> [WHAT THE EXERCISE ASKS] Give an exact copy of the data that follows.

> [DATA SHOWN]
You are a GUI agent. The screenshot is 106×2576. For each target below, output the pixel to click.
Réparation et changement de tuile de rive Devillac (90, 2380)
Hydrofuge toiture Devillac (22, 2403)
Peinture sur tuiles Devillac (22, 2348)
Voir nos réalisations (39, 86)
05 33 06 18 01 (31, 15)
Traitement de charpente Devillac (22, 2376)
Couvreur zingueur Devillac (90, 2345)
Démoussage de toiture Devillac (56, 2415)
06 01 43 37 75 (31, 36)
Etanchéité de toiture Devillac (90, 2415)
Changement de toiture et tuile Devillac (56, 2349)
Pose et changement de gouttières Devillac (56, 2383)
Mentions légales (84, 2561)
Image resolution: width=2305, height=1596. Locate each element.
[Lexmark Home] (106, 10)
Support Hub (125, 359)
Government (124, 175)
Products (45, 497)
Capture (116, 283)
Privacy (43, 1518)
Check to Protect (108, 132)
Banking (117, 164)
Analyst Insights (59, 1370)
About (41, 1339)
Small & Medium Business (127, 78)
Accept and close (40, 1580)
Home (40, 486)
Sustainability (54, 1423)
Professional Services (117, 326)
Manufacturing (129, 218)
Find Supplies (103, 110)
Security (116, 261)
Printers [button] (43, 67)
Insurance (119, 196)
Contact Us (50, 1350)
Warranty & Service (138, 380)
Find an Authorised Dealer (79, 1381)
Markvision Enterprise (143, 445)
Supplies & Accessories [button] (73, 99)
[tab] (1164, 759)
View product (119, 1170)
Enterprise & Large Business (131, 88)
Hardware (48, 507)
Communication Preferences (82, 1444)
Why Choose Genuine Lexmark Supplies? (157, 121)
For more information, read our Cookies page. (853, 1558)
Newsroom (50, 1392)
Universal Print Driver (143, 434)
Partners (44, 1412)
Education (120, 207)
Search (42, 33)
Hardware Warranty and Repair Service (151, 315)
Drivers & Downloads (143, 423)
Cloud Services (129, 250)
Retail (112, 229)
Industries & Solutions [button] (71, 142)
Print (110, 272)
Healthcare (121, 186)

> [ANSWER FOR THIS EXERCISE]
You are a GUI agent. The screenshot is 106×2576. For each target below, output the pixel to click.
Réparation et changement de tuile de rive Devillac (90, 2380)
Hydrofuge toiture Devillac (22, 2403)
Peinture sur tuiles Devillac (22, 2348)
Voir nos réalisations (39, 86)
05 33 06 18 01 (31, 15)
Traitement de charpente Devillac (22, 2376)
Couvreur zingueur Devillac (90, 2345)
Démoussage de toiture Devillac (56, 2415)
06 01 43 37 75 (31, 36)
Etanchéité de toiture Devillac (90, 2415)
Changement de toiture et tuile Devillac (56, 2349)
Pose et changement de gouttières Devillac (56, 2383)
Mentions légales (84, 2561)
Image resolution: width=2305, height=1596. Locate each element.
[Lexmark Home] (106, 10)
Support Hub (125, 359)
Government (124, 175)
Products (45, 497)
Capture (116, 283)
Privacy (43, 1518)
Check to Protect (108, 132)
Banking (117, 164)
Analyst Insights (59, 1370)
About (41, 1339)
Small & Medium Business (127, 78)
Accept and close (40, 1580)
Home (40, 486)
Sustainability (54, 1423)
Professional Services (117, 326)
Manufacturing (129, 218)
Find Supplies (103, 110)
Security (116, 261)
Printers [button] (43, 67)
Insurance (119, 196)
Contact Us (50, 1350)
Warranty & Service (138, 380)
Find an Authorised Dealer (79, 1381)
Markvision Enterprise (143, 445)
Supplies & Accessories [button] (73, 99)
[tab] (1164, 759)
View product (119, 1170)
Enterprise & Large Business (131, 88)
Hardware (48, 507)
Communication Preferences (82, 1444)
Why Choose Genuine Lexmark Supplies? (157, 121)
For more information, read our Cookies page. (853, 1558)
Newsroom (50, 1392)
Universal Print Driver (143, 434)
Partners (44, 1412)
Education (120, 207)
Search (42, 33)
Hardware Warranty and Repair Service (151, 315)
Drivers & Downloads (143, 423)
Cloud Services (129, 250)
Retail (112, 229)
Industries & Solutions [button] (71, 142)
Print (110, 272)
Healthcare (121, 186)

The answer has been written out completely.